Perdana Menteri Prayut Chan-o-cha mengaku, tidak dapat mencegah siapapun mengadakan unjuk rasa untuk mendukung pemerintah, selama mereka mengikuti hukum. Hal itu disampaikan setelah memimpin pertemuan Dewan Keamanan Nasional pada Kamis (27/8).
"Mereka yang melanggar hukum akan menghadapi tindakan hukum,” kata Perdana Menteri. Dia merujuk pada kelompok Thai Pakdee (Loyal Thai) yang merencanakan melakukan unjuk rasa di Pusat Seni dan Budaya Bangkok di persimpangan Pathumwan Bangkok pada Minggu (30/8).
Kelompok yang dipimpin mantan anggota Partai Demokrat Warong Dechgitvigrom itu, dibentuk untuk melawan protes mahasiswa yang mengupayakan reformasi monarki dan pengunduran diri pemerintah.
Sementara itu, Menteri Ekonomi dan Masyarakat Digital (DES) Buddhipongse Punnakanta telah berjanji untuk mengejar dan menghapus halaman apa pun yang dilihat sebagai bagian dari halaman Royalist Marketplace di Facebook yang aksesnya diblokir secara geografis di Thailand pada Senin (24/8).
Menteri tersebut merujuk ke halaman Royalist Marketplace di Facebook yang dioperasikan Pavin Chachavalpongpun, yang berisi postingan sensitif tentang monarki.
Pavin bekerja sebagai dosen universitas di Jepang dan dicari dengan tuduhan lese majeste.
Halaman yang sekarang diblokir di Thailand, memiliki satu juta anggota yang membahas raja negara itu.
Facebook pada Selasa lalu, mengindikasikan permintaan pemerintah memblokir akses ke akun melanggar hukum hak asasi manusia internasional dan memengaruhi kebebasan berbicara.
Facebook juga berjanji mengambil tindakan hukum terhadap pemerintah sehubungan dengan permintaan tersebut, meskipun pemerintah mengatakan kemungkinan akan membuat lebih banyak permintaan seperti itu jika lebih banyak situs yang menyinggung ada di Facebook.
Sebelumnya polisi pada Rabu (26/8) menangkap dua pemimpin protes mahasiswa prodemokrasi karena mengambil bagian dalam aksi unjuk rasa.
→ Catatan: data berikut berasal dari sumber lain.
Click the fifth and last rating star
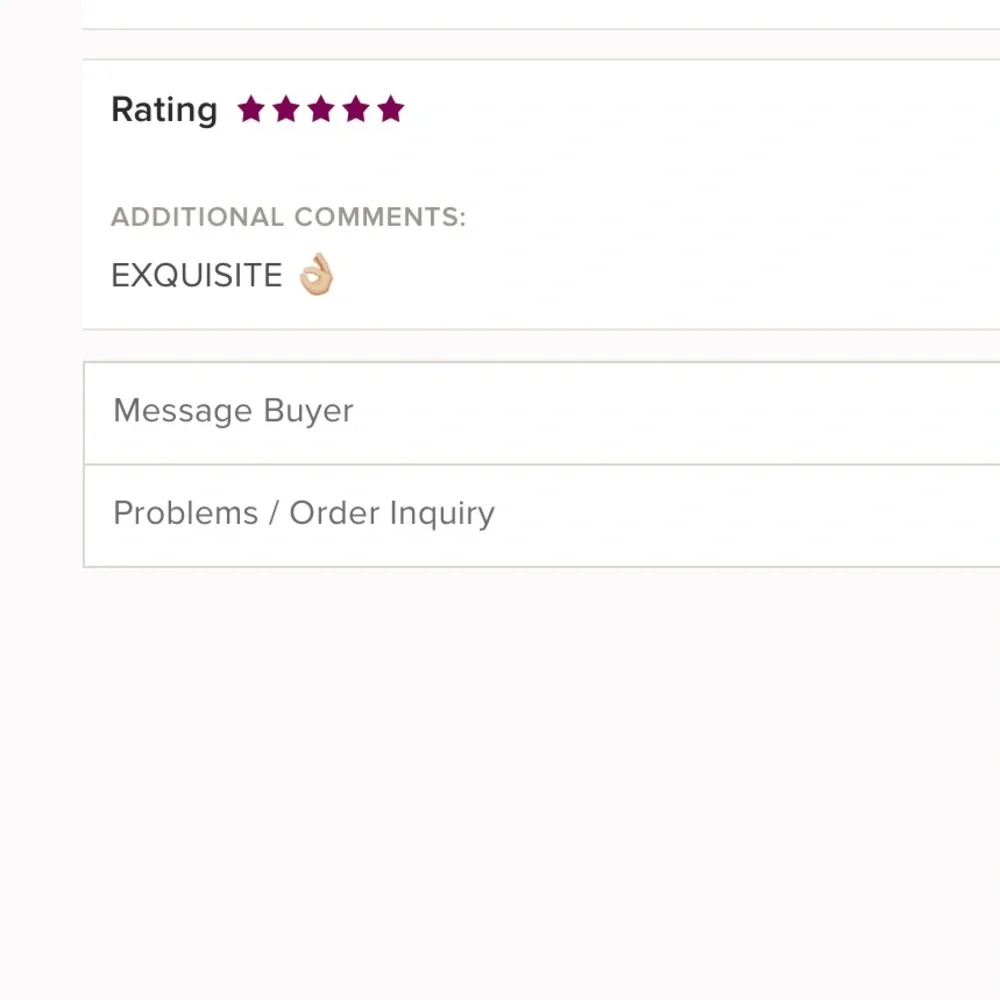 tap(390, 109)
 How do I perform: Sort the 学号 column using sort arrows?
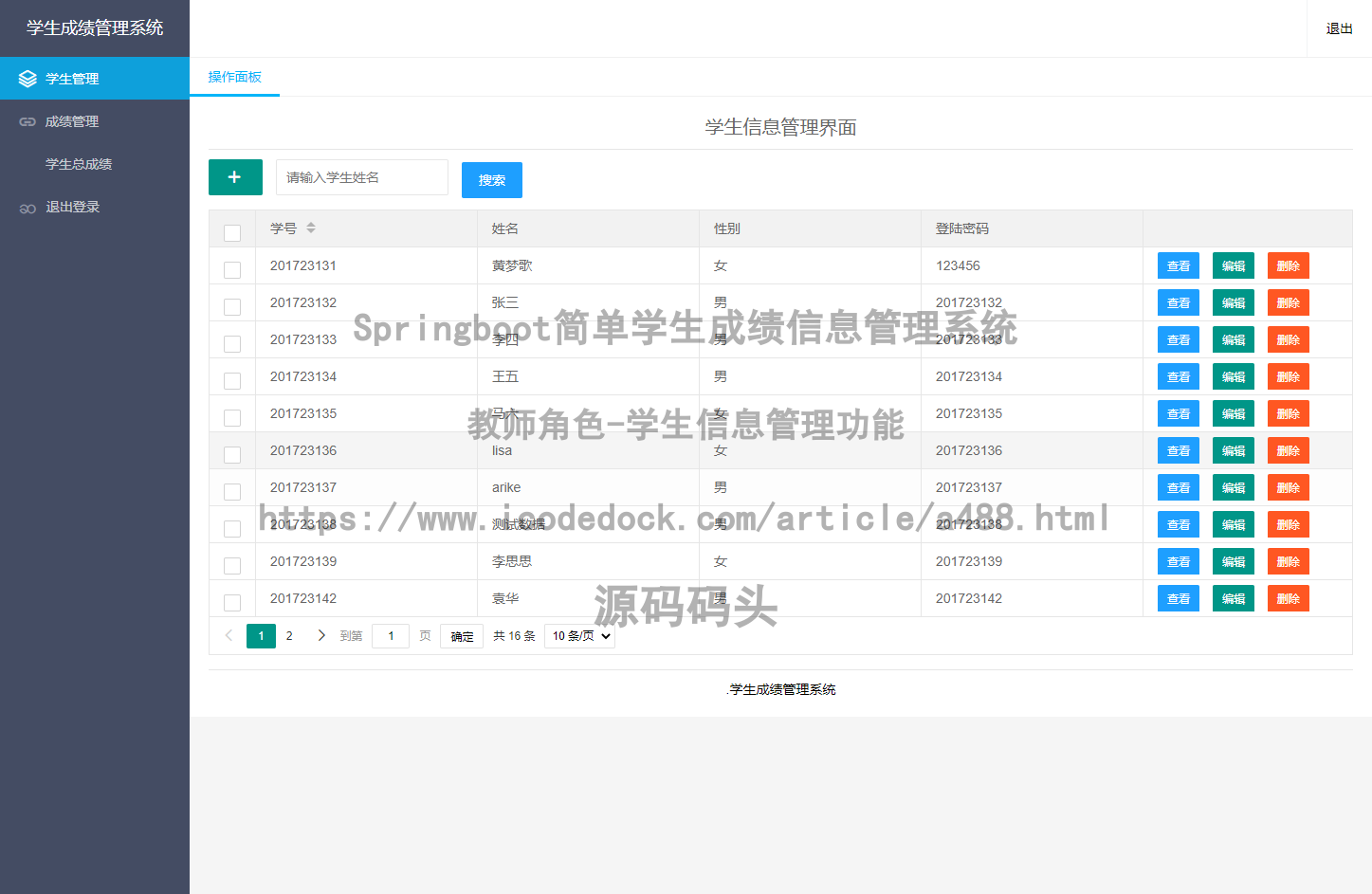[x=311, y=228]
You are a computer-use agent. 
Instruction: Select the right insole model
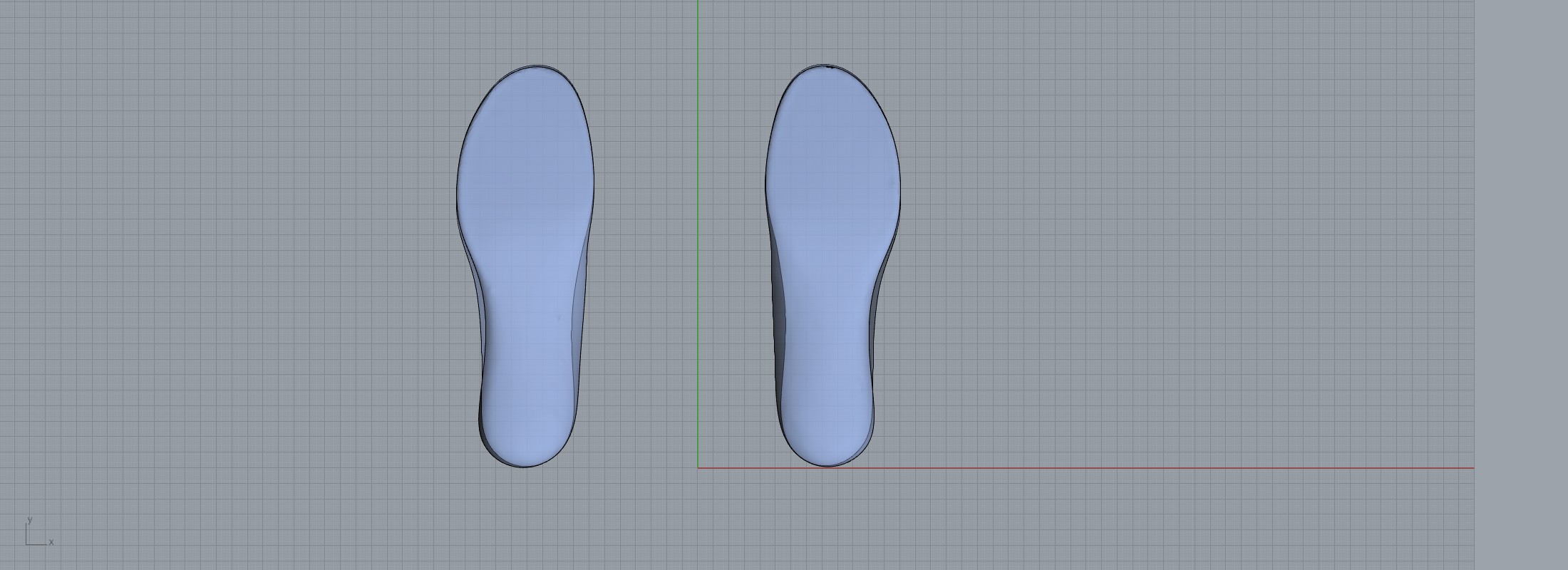[x=830, y=264]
Mereka dituntut dengan penghasutan, memperluas
tindakan keras para demonstran ketika tekanan meningkat terhadap pemerintah.
Tattep Ruangprapaikitseree dan Panumas Singprom dari Kelompok Pemuda Bebas (Free Youth
Group) ditangkap di kediaman mereka di Provinsi Nonthaburi di pinggiran Bangkok dan dibawa
ke kantor polisi.
"Kami ditangkap atas banyak tuduhan, tetapi yang paling parah adalah Pasal 116," kata Tattep
kepada wartawan yang mengacu pada undang-undang penghasutan.
Pengunjuk rasa melakukan aksi unjuk rasa hampir setiap hari selama sebulan terakhir di Thailand melawan Perdana Menteri Prayut Chan-o-cha, yang merebut kekuasaan dalam kudeta 2014.
Beberapa dari pengunjuk rasa itu menyerukan reformasi monarki negara, sebuah topik yang tabu. Thailand memiliki undang-undang ketat yang menghukum penghinaan kerajaan hingga 15 tahun penjara. Pengunjuk rasa lain telah berjanji untuk melanjutkan demonstrasi yang direncanakan pada 19 September, peringatan kudeta sebelumnya pada 2006.